--- begin Input material ---

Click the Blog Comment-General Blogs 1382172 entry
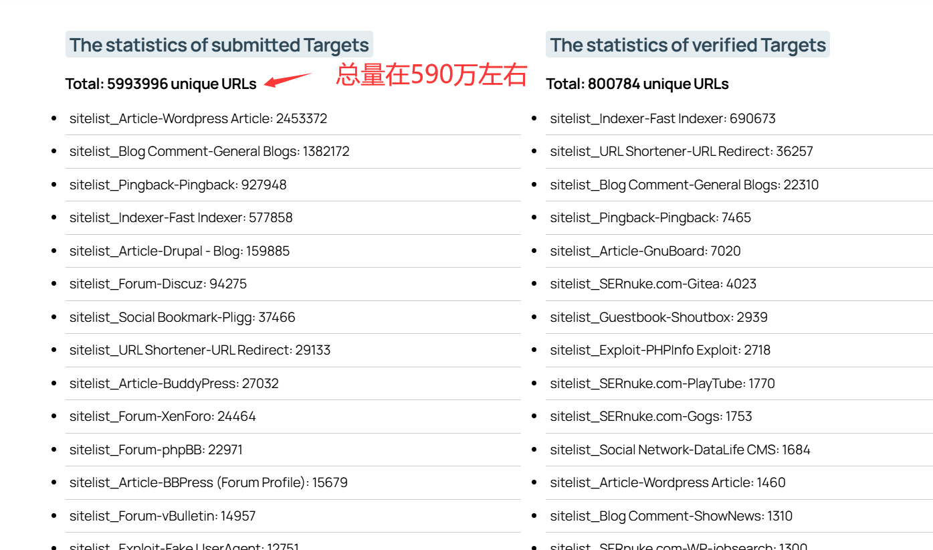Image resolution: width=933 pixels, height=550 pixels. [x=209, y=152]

--- end Input material ---
--- begin Input material ---

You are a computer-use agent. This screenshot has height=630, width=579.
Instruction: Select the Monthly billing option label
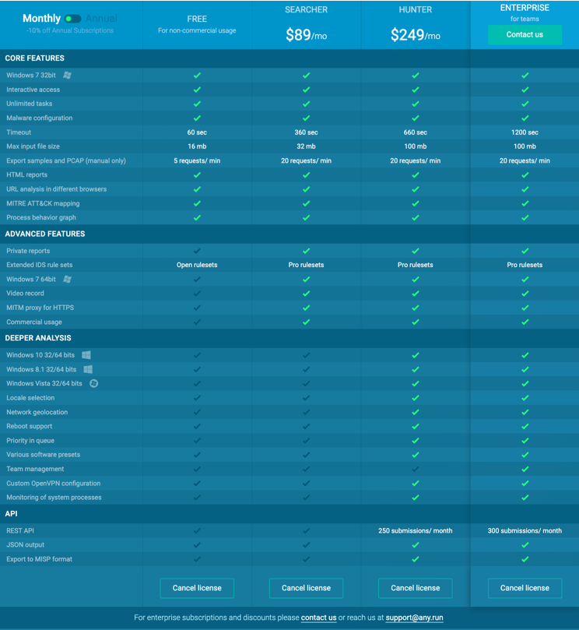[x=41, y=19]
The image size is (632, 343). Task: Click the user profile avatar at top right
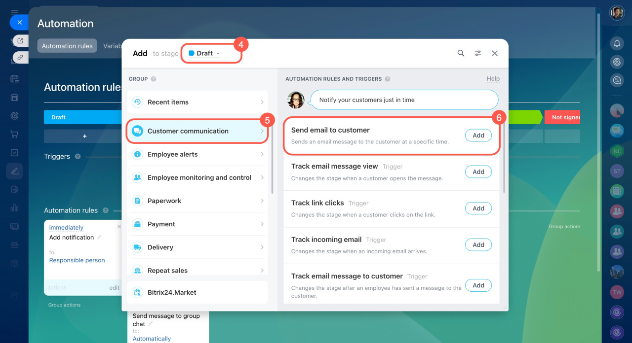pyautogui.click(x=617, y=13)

--- end Input material ---
--- begin Input material ---

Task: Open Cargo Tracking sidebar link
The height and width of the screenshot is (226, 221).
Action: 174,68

--- end Input material ---

Exercise requirements: Copy the records from the line with "Click the Blog" up to and including the line with "Image resolution: width=933", request text included and pictures left out. In the answers, multiply every number (the image width and height and the x and y coordinates) by 0.3, rounding to whole numbers with halves rounded up.

Correct answer:
Click the Blog Comment-General Blogs 1382172 entry
Image resolution: width=280 pixels, height=165 pixels. [x=63, y=46]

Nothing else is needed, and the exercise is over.